Zhejiang Lab, Zhejiang, China.
Dalian University of Technology, Liaoning, China.
BMC Bioinformatics. 2024 May 4;25(1):176. doi: 10.1186/s12859-024-05771-0.
Protein residue-residue distance maps are used for remote homology detection, protein information estimation, and protein structure research. However, existing prediction approaches are time-consuming, and hundreds of millions of proteins are discovered each year, necessitating the development of a rapid and reliable prediction method for protein residue-residue distances. Moreover, because many proteins lack known homologous sequences, a waiting-free and alignment-free deep learning method is needed.
In this study, we propose a learning framework named FreeProtMap. In terms of protein representation processing, the proposed group pooling in FreeProtMap effectively mitigates issues arising from high-dimensional sparseness in protein representation. In terms of model structure, we have made several careful designs. Firstly, it is designed based on the locality of protein structures and triangular inequality distance constraints to improve prediction accuracy. Secondly, inference speed is improved by using additive attention and lightweight design. Besides, the generalization ability is improved by using bottlenecks and a neural network block named local microformer. As a result, FreeProtMap can predict protein residue-residue distances in tens of milliseconds and has higher precision than the best structure prediction method.
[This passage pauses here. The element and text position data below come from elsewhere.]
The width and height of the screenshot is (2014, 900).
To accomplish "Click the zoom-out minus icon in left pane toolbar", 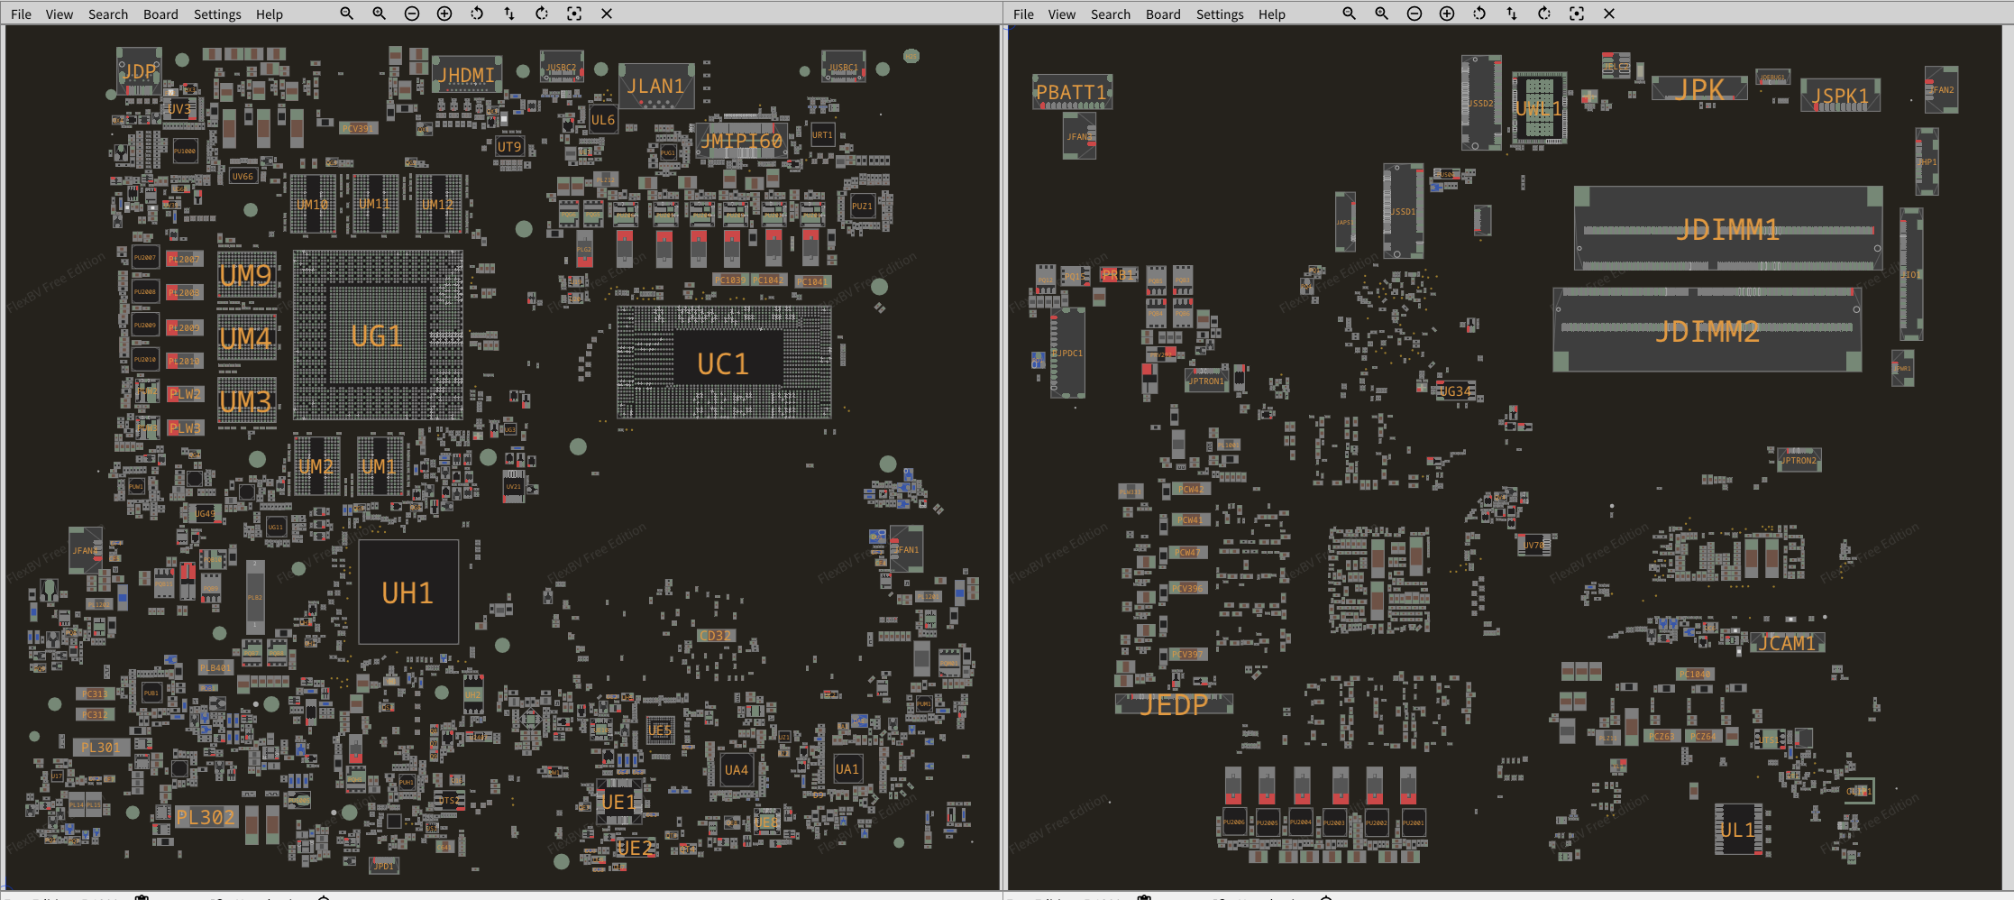I will pos(412,14).
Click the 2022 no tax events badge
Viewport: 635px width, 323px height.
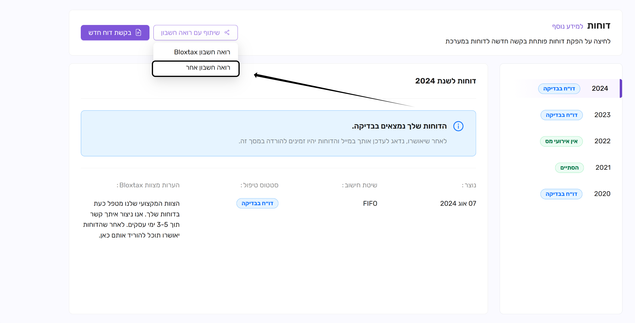561,141
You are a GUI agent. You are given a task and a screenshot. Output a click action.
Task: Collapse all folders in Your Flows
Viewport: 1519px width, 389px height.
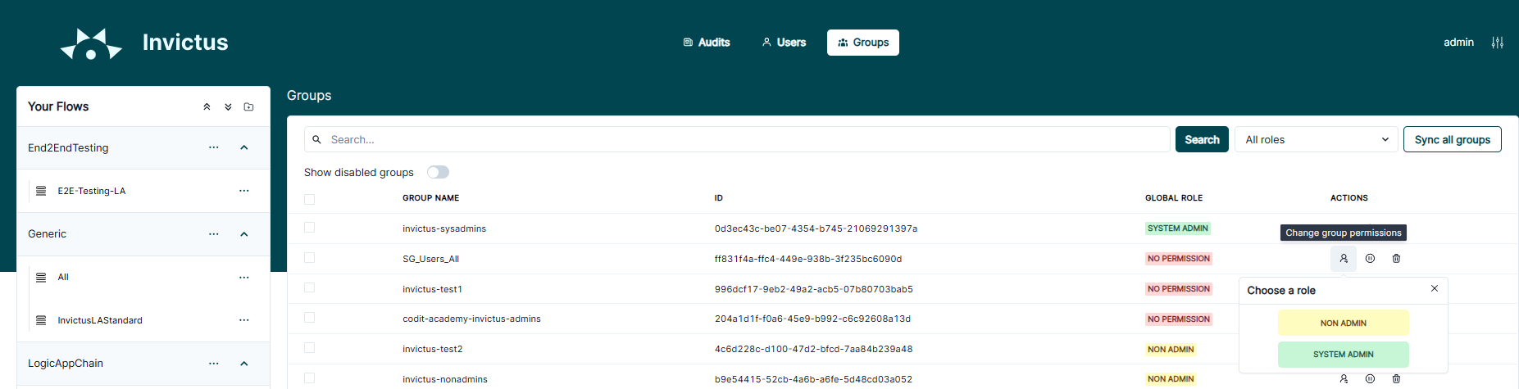207,107
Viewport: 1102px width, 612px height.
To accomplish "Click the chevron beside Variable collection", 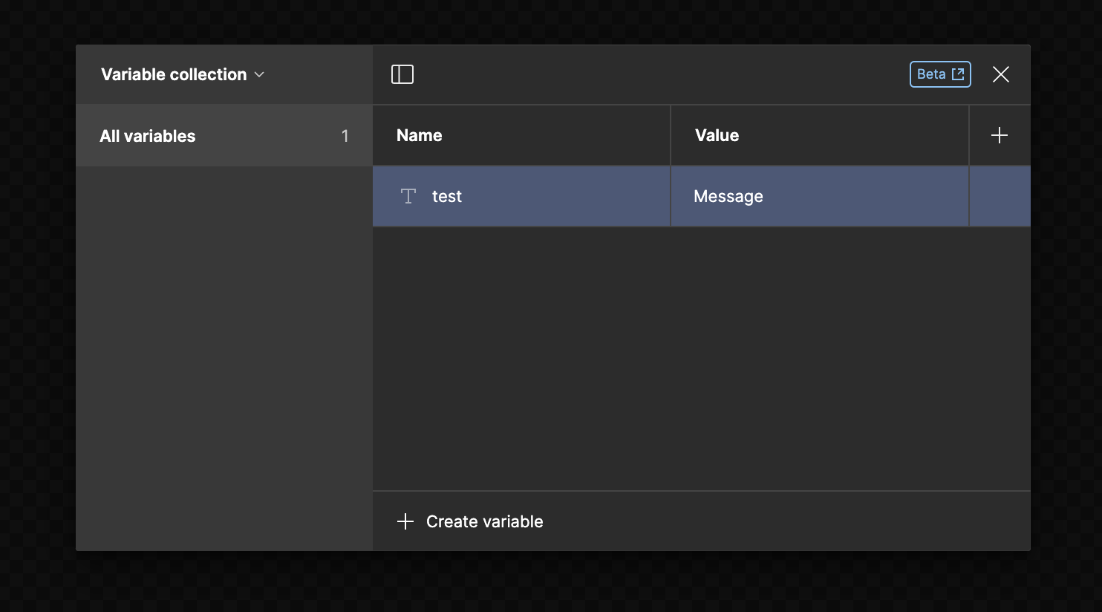I will point(259,74).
Several groups of comparative experiments and ablation experiments verify the effectiveness of the designs. The results demonstrate that FreeProtMap significantly outperforms other state-of-the-art methods in accurate protein residue-residue distance prediction, which is beneficial for lots of protein research works. It is worth mentioning that we could scan all proteins discovered each year based on FreeProtMap to find structurally similar proteins in a short time because the fact that the structure similarity calculation method based on distance maps is much less time-consuming than algorithms based on 3D structures.
蛋白质残基距离图被用于远程同源检测、蛋白质信息估计和蛋白质结构研究。然而,现有的预测方法耗时,并且每年都会发现数亿种蛋白质,因此需要开发一种快速可靠的蛋白质残基距离预测方法。此外,由于许多蛋白质缺乏已知的同源序列,因此需要一种无等待和无对齐的深度学习方法。
在本研究中,我们提出了一个名为 FreeProtMap 的学习框架。在蛋白质表示处理方面,FreeProtMap 中的分组池化有效地解决了蛋白质表示中高维稀疏性带来的问题。在模型结构方面,我们进行了一些精心的设计。首先,它基于蛋白质结构的局部性和三角不等式距离约束来提高预测精度。其次,通过使用加性注意力和轻量级设计来提高推理速度。此外,通过使用瓶颈和名为局部微整形器的神经网络块来提高泛化能力。因此,FreeProtMap 可以在数十毫秒内预测蛋白质残基距离,并且比最佳结构预测方法具有更高的精度。
几组对比实验和消融实验验证了设计的有效性。结果表明,FreeProtMap 在准确的蛋白质残基距离预测方面明显优于其他最先进的方法,这有利于许多蛋白质研究工作。值得一提的是,我们可以基于 FreeProtMap 扫描每年发现的所有蛋白质,以便在短时间内找到结构相似的蛋白质,因为基于距离图的结构相似性计算方法比基于 3D 结构的算法耗时少得多。